### [Problem]
Copy every line from the records that holds the word "agent".

### [Information shown]
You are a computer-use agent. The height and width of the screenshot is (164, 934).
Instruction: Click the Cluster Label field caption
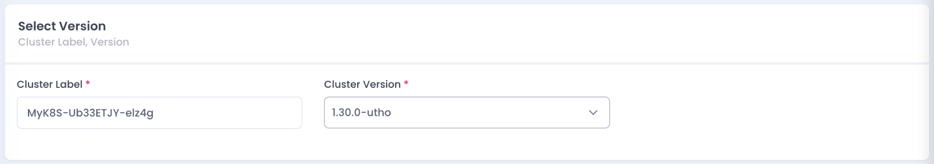[x=50, y=84]
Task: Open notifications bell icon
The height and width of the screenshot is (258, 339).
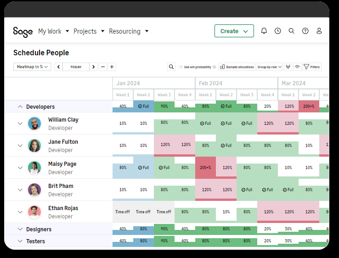Action: [x=264, y=31]
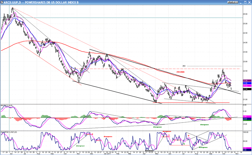Click the first small gray title-bar button
252x155 pixels.
(229, 2)
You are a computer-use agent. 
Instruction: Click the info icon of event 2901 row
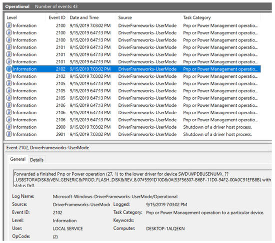[9, 134]

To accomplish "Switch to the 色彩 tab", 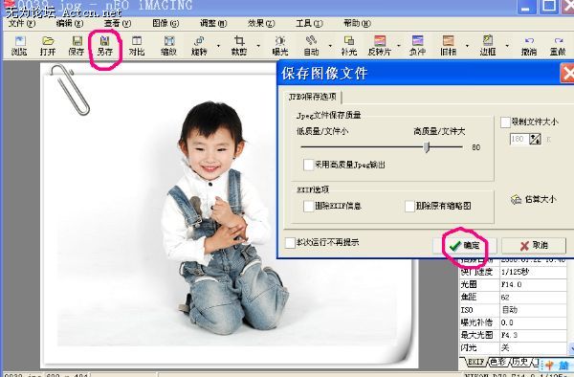I will pyautogui.click(x=498, y=362).
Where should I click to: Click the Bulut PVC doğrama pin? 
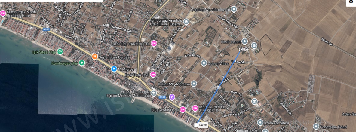point(194,84)
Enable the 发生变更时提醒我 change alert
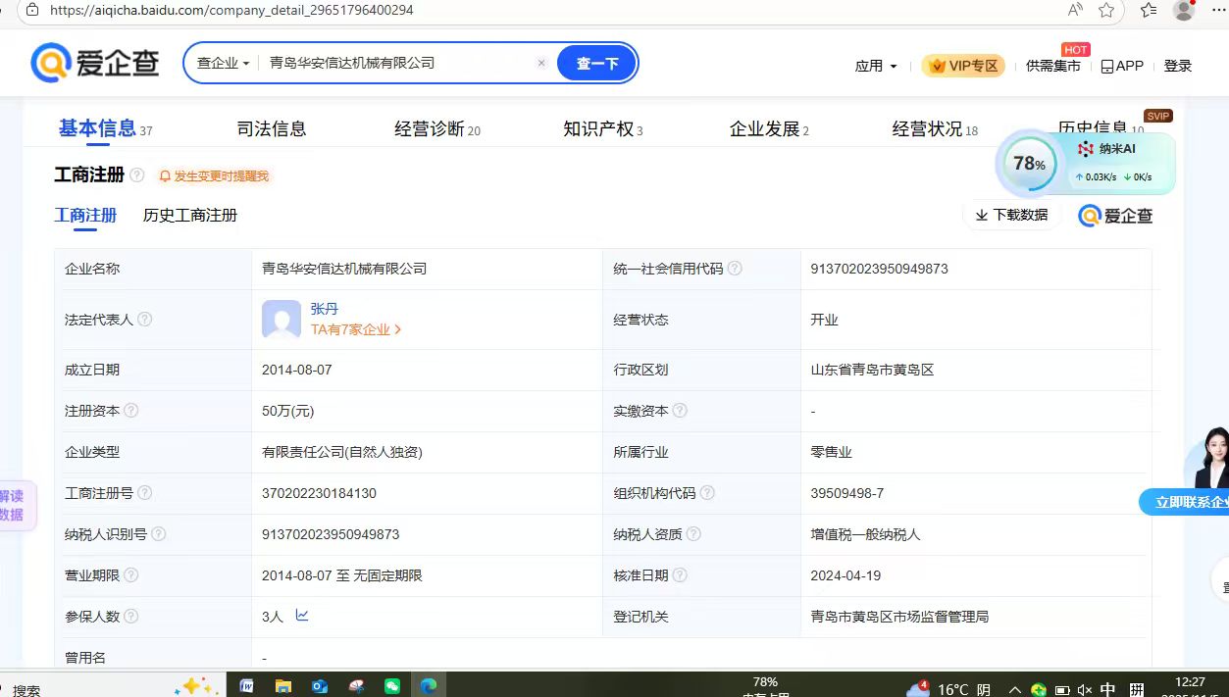This screenshot has width=1229, height=697. [213, 176]
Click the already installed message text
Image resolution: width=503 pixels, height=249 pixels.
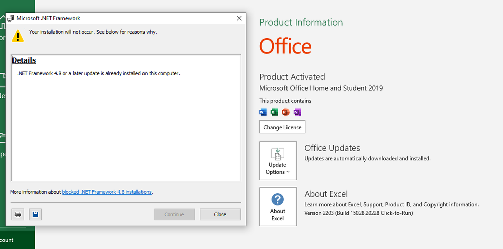98,74
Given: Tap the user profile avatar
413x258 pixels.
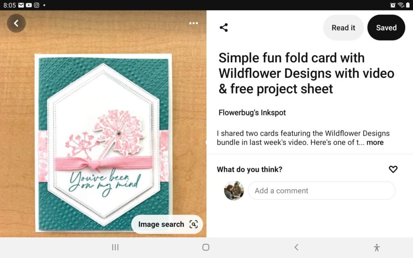Looking at the screenshot, I should (x=234, y=191).
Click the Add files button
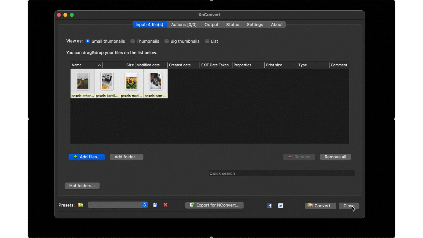The height and width of the screenshot is (238, 423). 87,157
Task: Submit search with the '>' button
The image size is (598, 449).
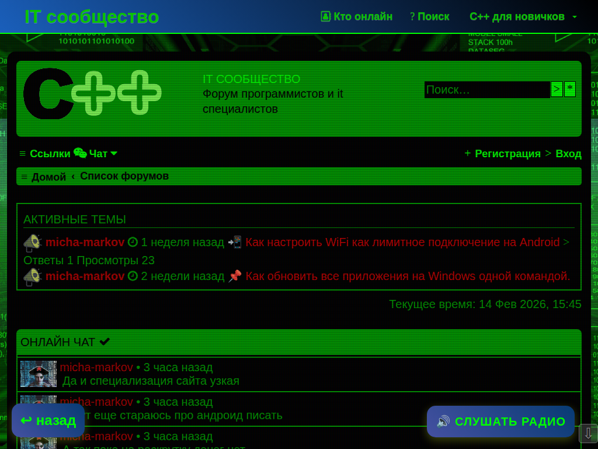Action: coord(557,89)
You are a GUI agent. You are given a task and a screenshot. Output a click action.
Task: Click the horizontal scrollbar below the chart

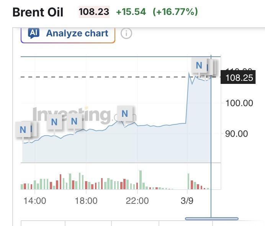[212, 219]

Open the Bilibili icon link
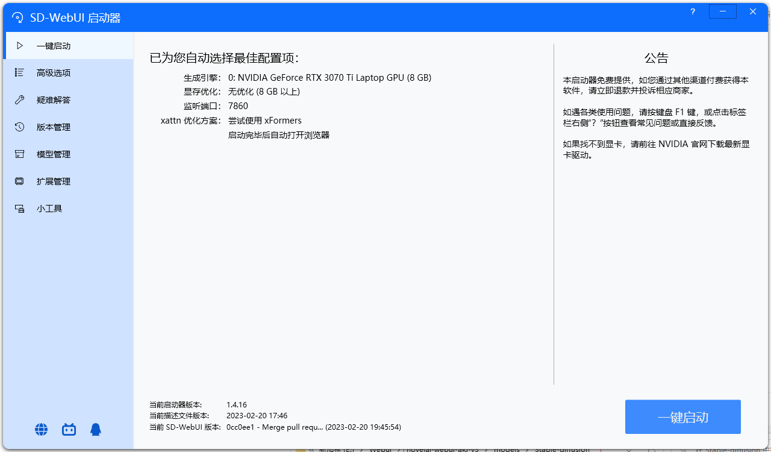coord(69,429)
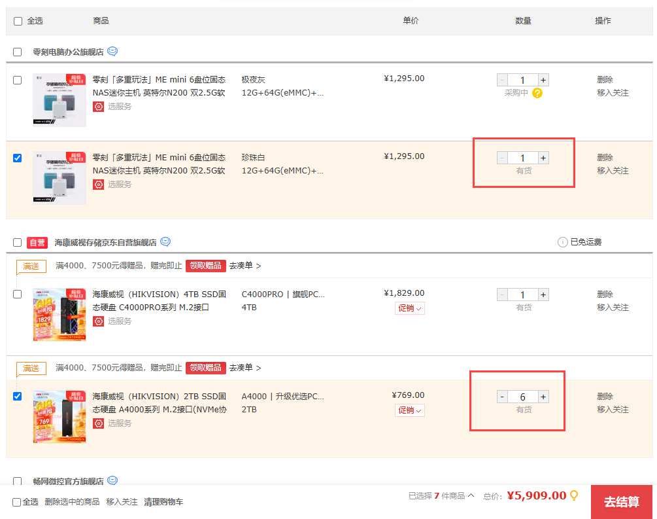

### [Result below]
You are a computer-use agent. The height and width of the screenshot is (164, 934).
You are a computer-use agent. 
You are a GUI agent. You are given a task and a screenshot. Output a click action.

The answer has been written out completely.